PrimeIntellect-ai · samsja · Jun 13, 2026 · Jun 14, 2026 · Jun 14, 2026 · Jun 14, 2026
diff --git a/packages/prime-rl-configs/src/prime_rl/configs/orchestrator.py b/packages/prime-rl-configs/src/prime_rl/configs/orchestrator.py
@@ -13,6 +13,7 @@
     FileSystemTransportConfig,
     HeartbeatConfig,
     LogConfig,
+    NoOpTransportConfig,
     PrimeMonitorConfig,
     TransportConfig,
     WandbWithExtrasConfig,
@@ -489,6 +490,20 @@ class OrchestratorExperimentalConfig(BaseConfig):
     pass
 
 
+class OrchestratorDebugConfig(BaseConfig):
+    no_inference: bool = False
+    """Use an in-process no-op inference pool. Rollout environments must not call the model client."""
+
+    no_trainer: bool = False
+    """Run without a trainer. Uses no-op batch sending and advances policy version locally."""
+
+    fake_tokenizer: bool = False
+    """Use a tiny tokenizer stub. Only safe when rollouts already include tokens and sample monitors are disabled."""
+
+    log_memory: bool = False
+    """Log orchestrator and child-process RSS after each completed orchestrator step."""
+
+
 class RolloutModelConfig(BaseConfig):
     model: ModelConfig = ModelConfig()
 
@@ -624,6 +639,8 @@ def _preserve_mito_renderer(self, handler: SerializerFunctionWrapHandler) -> dic
     env_install_prerelease: bool = False
     """Allow pre-release versions when installing environments (e.g. ``verifiers>=0.1.12.dev5``). Passes ``--prerelease`` to ``prime env install``."""
 
+    debug: OrchestratorDebugConfig = OrchestratorDebugConfig()
+
     experimental: OrchestratorExperimentalConfig = OrchestratorExperimentalConfig()
 
     @model_validator(mode="before")
@@ -760,6 +777,8 @@ def _force_no_renderer_for_sft(self):
     @model_validator(mode="after")
     def validate_training_mode(self):
         """Enforce training mode invariants that involve only orchestrator fields."""
+        if self.debug.no_inference:
+            return self
         has_teacher = self.teacher is not None
         if self.training_mode == "rl" and has_teacher:
             raise ValueError("orchestrator.teacher must not be set when training_mode = 'rl'.")
@@ -772,6 +791,8 @@ def validate_pool_size(self):
         """``pool_size`` is only meaningful when the renderer is enabled
         (``renderer is not None``). Reject otherwise so callers don't
         silently pass it and wonder why it's ignored."""

* Source material:
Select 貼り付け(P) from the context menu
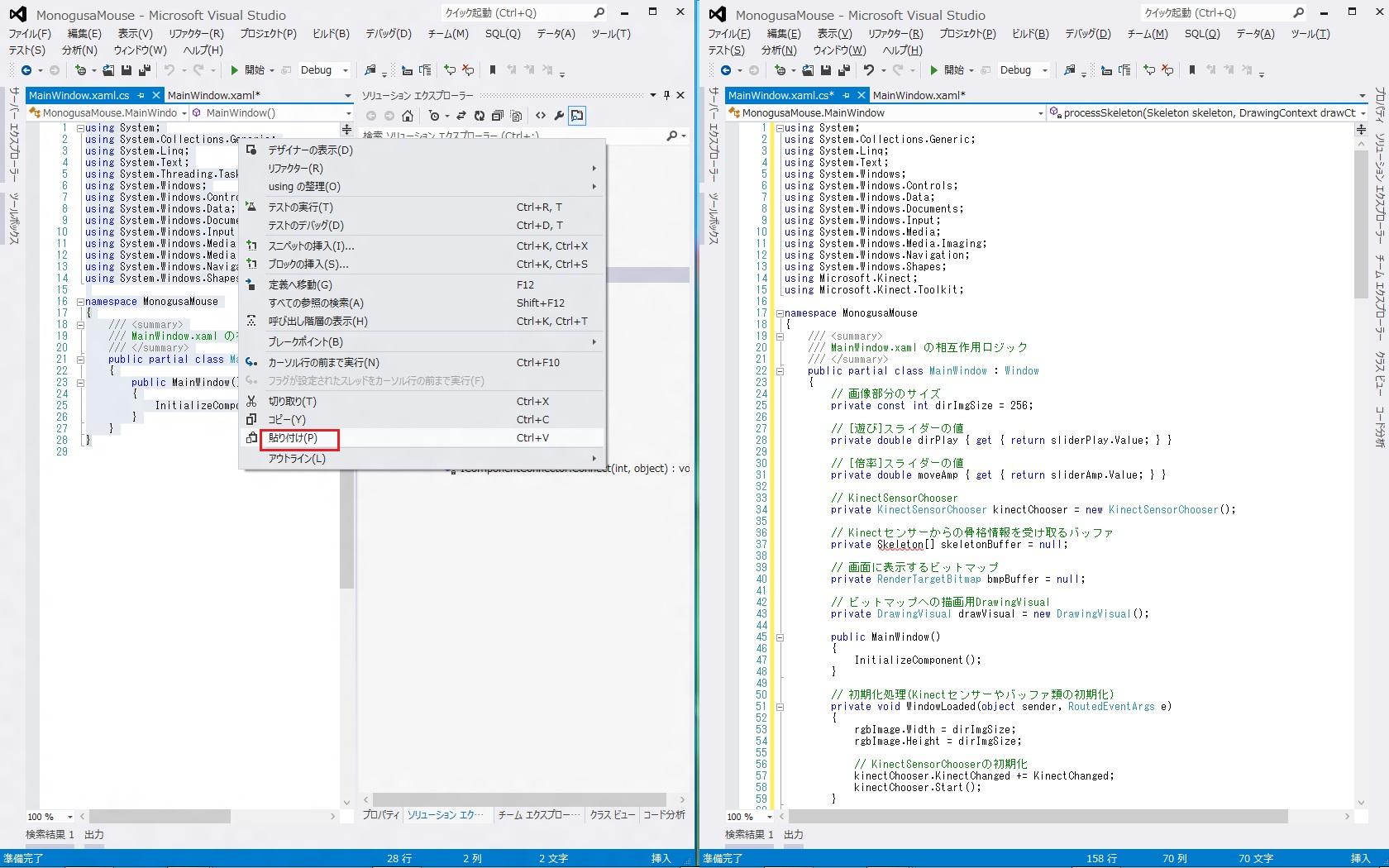(294, 438)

* Task set:
(A) List every boolean field defined in the OrchestratorDebugConfig class in the diff.
(B) For each statement, say whether it agrees with the diff, and quote the words that decide it: (i) The fake_tokenizer option defaults to True. (ii) The log_memory option logs RSS after each completed orchestrator step. (iii) When debug.no_inference is set, validate_training_mode returns before checking for a teacher.
(C) According to the diff, how does the orchestrator handle batches and the policy version when no_trainer is enabled?
Rely only on the diff, not on the data.

* Responses per task:
(A) no_inference, no_trainer, fake_tokenizer, log_memory

(B)
(i) No: "fake_tokenizer: bool = False"
(ii) Yes: "Log orchestrator and child-process RSS after each completed orchestrator step."
(iii) Yes: "if self.debug.no_inference:" followed by "return self"

(C) It uses no-op batch sending and advances the policy version locally.